*Available records:*
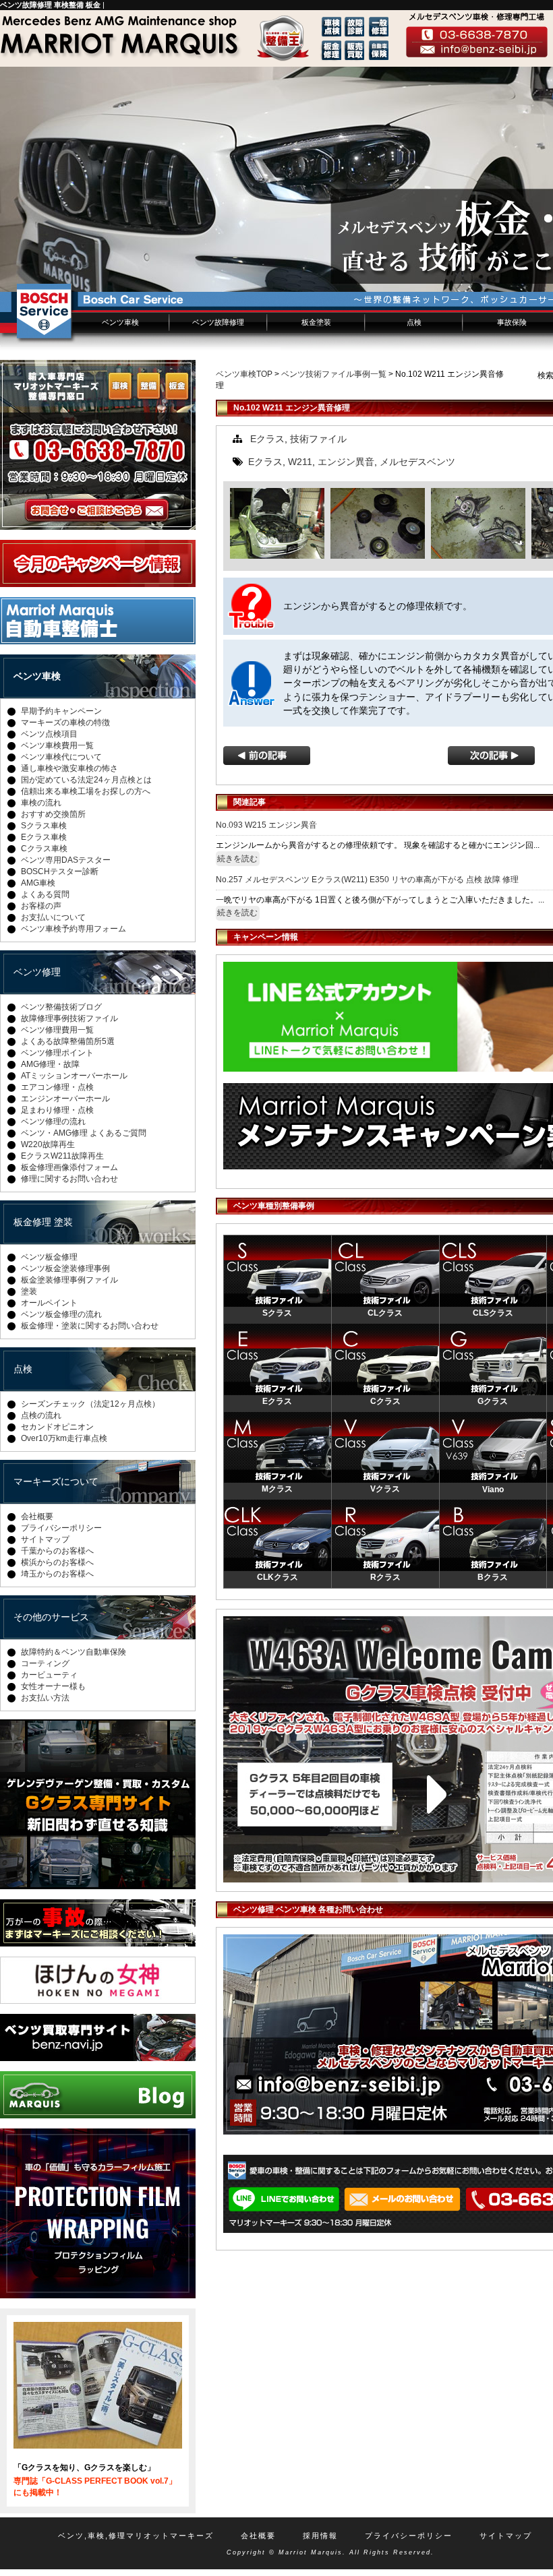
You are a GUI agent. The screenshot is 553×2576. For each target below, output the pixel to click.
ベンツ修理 (37, 972)
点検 (414, 322)
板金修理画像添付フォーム (69, 1167)
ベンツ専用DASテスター (66, 860)
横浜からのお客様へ (57, 1562)
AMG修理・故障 (50, 1064)
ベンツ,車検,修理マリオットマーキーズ (136, 2536)
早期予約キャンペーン (61, 711)
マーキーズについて (55, 1481)
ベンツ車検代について (61, 757)
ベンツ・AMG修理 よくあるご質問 (83, 1133)
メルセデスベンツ (417, 461)
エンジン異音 (346, 461)
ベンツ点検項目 (49, 734)
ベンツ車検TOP (244, 374)
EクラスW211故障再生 (62, 1156)
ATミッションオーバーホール (74, 1075)
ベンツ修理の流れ (53, 1121)
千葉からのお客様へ (57, 1551)
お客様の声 (41, 906)
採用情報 (320, 2536)
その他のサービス (51, 1617)
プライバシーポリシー (61, 1528)
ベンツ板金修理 (49, 1257)
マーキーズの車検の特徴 (65, 722)
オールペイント (49, 1303)
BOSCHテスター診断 (59, 871)
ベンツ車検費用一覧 (57, 745)
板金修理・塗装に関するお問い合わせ (89, 1325)
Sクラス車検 (44, 825)
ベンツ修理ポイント (57, 1052)
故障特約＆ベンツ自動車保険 (73, 1652)
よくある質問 (45, 894)
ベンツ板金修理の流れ (61, 1314)
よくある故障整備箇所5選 (68, 1041)
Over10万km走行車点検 (64, 1438)
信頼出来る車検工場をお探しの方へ (85, 791)
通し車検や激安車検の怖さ (69, 768)
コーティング (45, 1663)
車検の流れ (41, 802)
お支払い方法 (45, 1698)
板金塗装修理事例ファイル (69, 1280)
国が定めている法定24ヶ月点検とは (86, 780)
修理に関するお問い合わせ (69, 1179)
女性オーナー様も (53, 1686)
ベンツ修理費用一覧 (57, 1030)
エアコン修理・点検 (57, 1087)
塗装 (29, 1291)
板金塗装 (316, 322)
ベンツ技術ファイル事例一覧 (333, 374)
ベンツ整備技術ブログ (61, 1007)
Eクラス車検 (44, 837)
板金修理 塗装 (43, 1222)
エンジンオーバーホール (65, 1098)
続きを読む (237, 858)
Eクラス (267, 438)
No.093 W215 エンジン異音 (266, 825)
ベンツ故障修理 (218, 322)
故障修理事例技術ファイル (69, 1018)
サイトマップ (45, 1539)
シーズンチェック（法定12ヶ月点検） (90, 1404)
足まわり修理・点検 (57, 1110)
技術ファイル (318, 438)
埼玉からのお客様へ (57, 1573)
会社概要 (37, 1516)
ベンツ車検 (120, 322)
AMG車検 (38, 883)
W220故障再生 (48, 1144)
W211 (300, 461)
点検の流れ (41, 1415)
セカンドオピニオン (57, 1427)
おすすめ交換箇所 (53, 814)
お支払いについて (53, 917)
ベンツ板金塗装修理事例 (65, 1268)
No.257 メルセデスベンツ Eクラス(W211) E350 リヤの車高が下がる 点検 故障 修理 (367, 879)
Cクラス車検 (44, 848)
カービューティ (49, 1675)
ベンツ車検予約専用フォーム (73, 928)
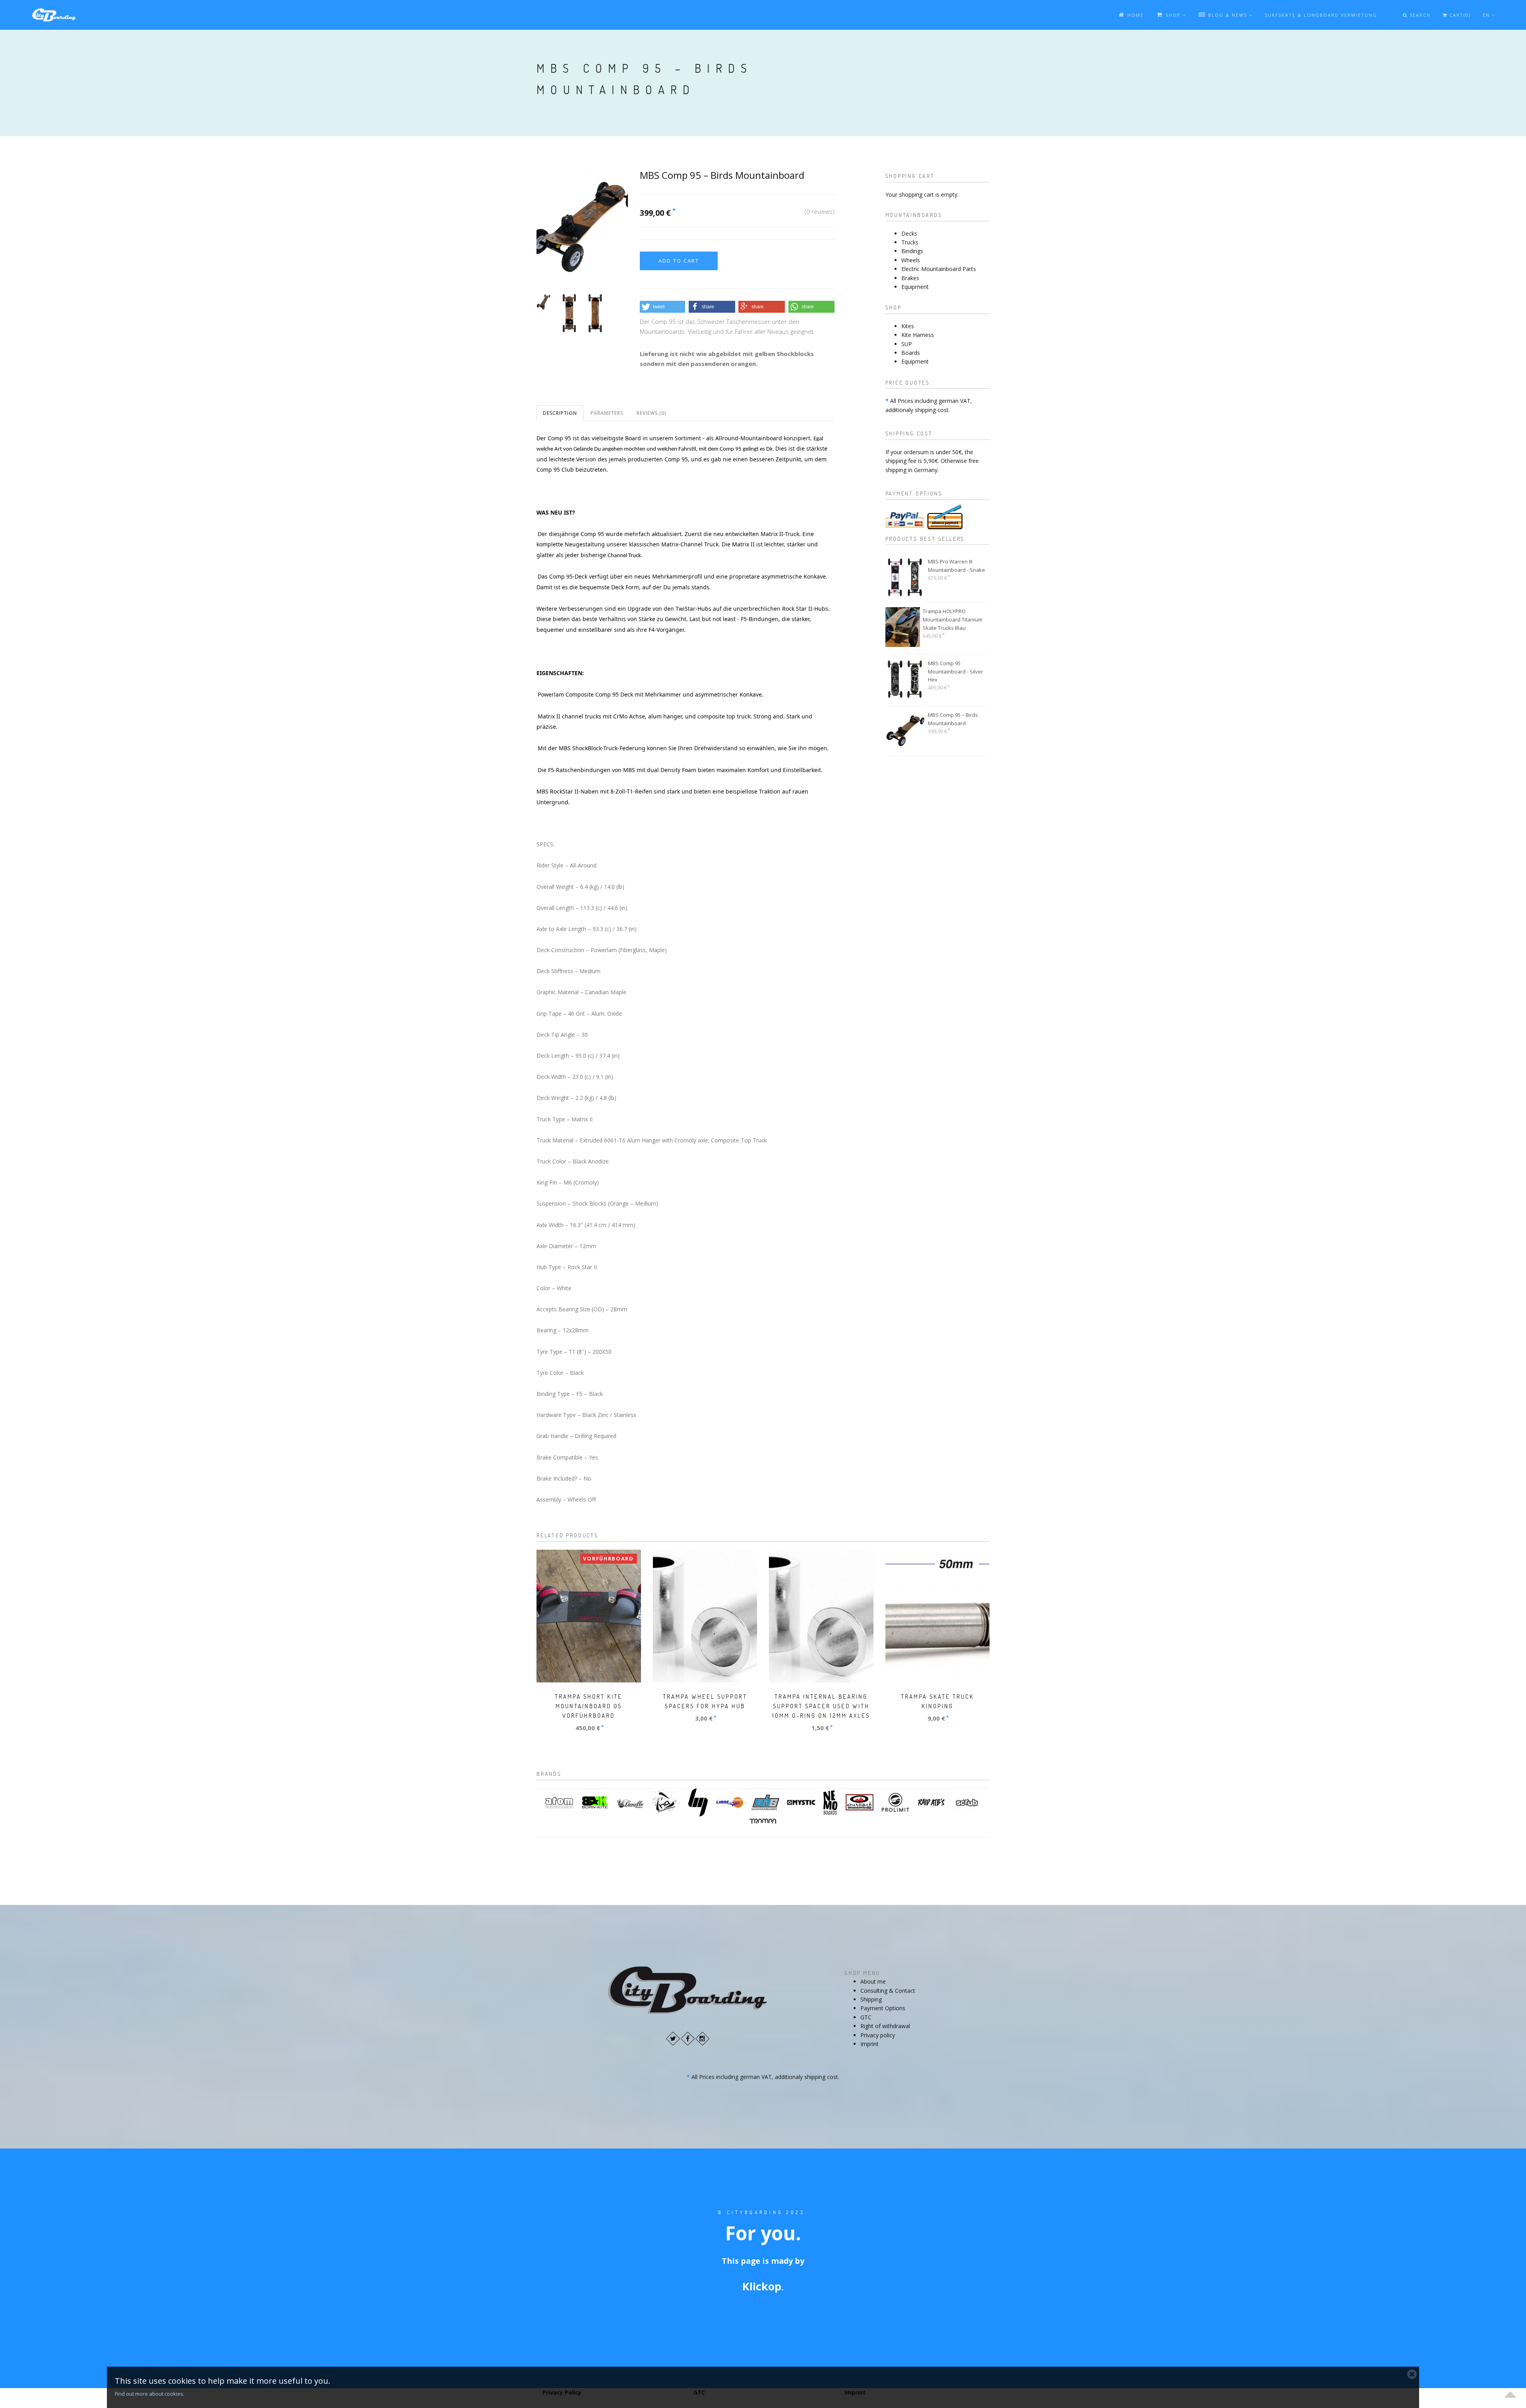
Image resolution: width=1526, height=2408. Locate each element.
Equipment (915, 286)
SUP (906, 344)
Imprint (869, 2044)
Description (560, 413)
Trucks (909, 242)
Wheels (910, 260)
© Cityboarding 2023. (763, 2212)
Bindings (912, 251)
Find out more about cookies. (149, 2393)
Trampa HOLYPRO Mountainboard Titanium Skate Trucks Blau (952, 619)
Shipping (871, 1999)
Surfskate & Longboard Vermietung (1321, 15)
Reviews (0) (651, 413)
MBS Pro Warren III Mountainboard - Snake (956, 565)
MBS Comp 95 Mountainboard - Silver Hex (955, 671)
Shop (1173, 15)
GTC (865, 2017)
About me (873, 1981)
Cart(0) (1459, 15)
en (1487, 15)
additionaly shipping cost (917, 410)
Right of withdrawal (885, 2026)
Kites (907, 326)
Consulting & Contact (887, 1990)
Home (1134, 15)
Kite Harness (917, 335)
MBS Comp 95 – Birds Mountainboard (953, 719)
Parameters (607, 413)
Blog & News (1227, 15)
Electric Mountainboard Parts (938, 269)
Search (1419, 15)
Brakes (910, 278)
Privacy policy (877, 2035)
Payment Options (882, 2008)
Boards (910, 352)
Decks (909, 233)
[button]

*Exercise instructions:*
Print the data again word for word, pictures excluded.

*Output of the exercise:*
You are a GUI agent. The screenshot is 553×2576. For each target below, output the pixel to click.
ベンツ修理 (37, 972)
点検 (414, 322)
板金修理画像添付フォーム (69, 1167)
ベンツ専用DASテスター (66, 860)
横浜からのお客様へ (57, 1562)
AMG修理・故障 (50, 1064)
ベンツ,車検,修理マリオットマーキーズ (136, 2536)
早期予約キャンペーン (61, 711)
マーキーズについて (55, 1481)
ベンツ車検代について (61, 757)
ベンツ・AMG修理 よくあるご質問 (83, 1133)
メルセデスベンツ (417, 461)
エンジン異音 (346, 461)
ベンツ点検項目 (49, 734)
ベンツ車検TOP (244, 374)
EクラスW211故障再生 (62, 1156)
ATミッションオーバーホール (74, 1075)
ベンツ修理の流れ (53, 1121)
千葉からのお客様へ (57, 1551)
お客様の声 (41, 906)
採用情報 (320, 2536)
その他のサービス (51, 1617)
プライバシーポリシー (61, 1528)
ベンツ板金修理 (49, 1257)
マーキーズの車検の特徴 (65, 722)
オールペイント (49, 1303)
BOSCHテスター診断 (59, 871)
ベンツ車検費用一覧 (57, 745)
板金修理・塗装に関するお問い合わせ (89, 1325)
Sクラス車検 (44, 825)
ベンツ修理ポイント (57, 1052)
故障特約＆ベンツ自動車保険 (73, 1652)
よくある質問 (45, 894)
ベンツ板金修理の流れ (61, 1314)
よくある故障整備箇所5選 (68, 1041)
Over10万km走行車点検 (64, 1438)
信頼出来る車検工場をお探しの方へ (85, 791)
通し車検や激安車検の怖さ (69, 768)
コーティング (45, 1663)
車検の流れ (41, 802)
お支払い方法 (45, 1698)
板金塗装修理事例ファイル (69, 1280)
国が定めている法定24ヶ月点検とは (86, 780)
修理に関するお問い合わせ (69, 1179)
女性オーナー様も (53, 1686)
ベンツ修理費用一覧 (57, 1030)
エアコン修理・点検 (57, 1087)
塗装 (29, 1291)
板金塗装 (316, 322)
ベンツ技術ファイル事例一覧 (333, 374)
ベンツ整備技術ブログ (61, 1007)
Eクラス車検 (44, 837)
板金修理 塗装 (43, 1222)
エンジンオーバーホール (65, 1098)
続きを読む (237, 858)
Eクラス (267, 438)
No.093 W215 エンジン異音 (266, 825)
ベンツ故障修理 (218, 322)
故障修理事例技術ファイル (69, 1018)
サイトマップ (45, 1539)
シーズンチェック（法定12ヶ月点検） (90, 1404)
足まわり修理・点検 (57, 1110)
技術ファイル (318, 438)
埼玉からのお客様へ (57, 1573)
会社概要 (37, 1516)
ベンツ車検 (120, 322)
AMG車検 (38, 883)
W220故障再生 (48, 1144)
W211 (300, 461)
点検の流れ (41, 1415)
セカンドオピニオン (57, 1427)
おすすめ交換箇所 (53, 814)
お支払いについて (53, 917)
ベンツ板金塗装修理事例 (65, 1268)
No.257 メルセデスベンツ Eクラス(W211) E350 リヤの車高が下がる 点検 故障 修理 (367, 879)
Cクラス車検 (44, 848)
カービューティ (49, 1675)
ベンツ車検予約専用フォーム (73, 928)
Image resolution: width=1526, height=2408. Locate each element.
Equipment (915, 286)
SUP (906, 344)
Imprint (869, 2044)
Description (560, 413)
Trucks (909, 242)
Wheels (910, 260)
© Cityboarding 2023. (763, 2212)
Bindings (912, 251)
Find out more about cookies. (149, 2393)
Trampa HOLYPRO Mountainboard Titanium Skate Trucks Blau (952, 619)
Shipping (871, 1999)
Surfskate & Longboard Vermietung (1321, 15)
Reviews (0) (651, 413)
MBS Pro Warren III Mountainboard - Snake (956, 565)
MBS Comp 95 Mountainboard - Silver Hex (955, 671)
Shop (1173, 15)
GTC (865, 2017)
About me (873, 1981)
Cart(0) (1459, 15)
en (1487, 15)
additionaly shipping cost (917, 410)
Right of withdrawal (885, 2026)
Kites (907, 326)
Consulting & Contact (887, 1990)
Home (1134, 15)
Kite Harness (917, 335)
MBS Comp 95 – Birds Mountainboard (953, 719)
Parameters (607, 413)
Blog & News (1227, 15)
Electric Mountainboard Parts (938, 269)
Search (1419, 15)
Brakes (910, 278)
Privacy policy (877, 2035)
Payment Options (882, 2008)
Boards (910, 352)
Decks (909, 233)
[button]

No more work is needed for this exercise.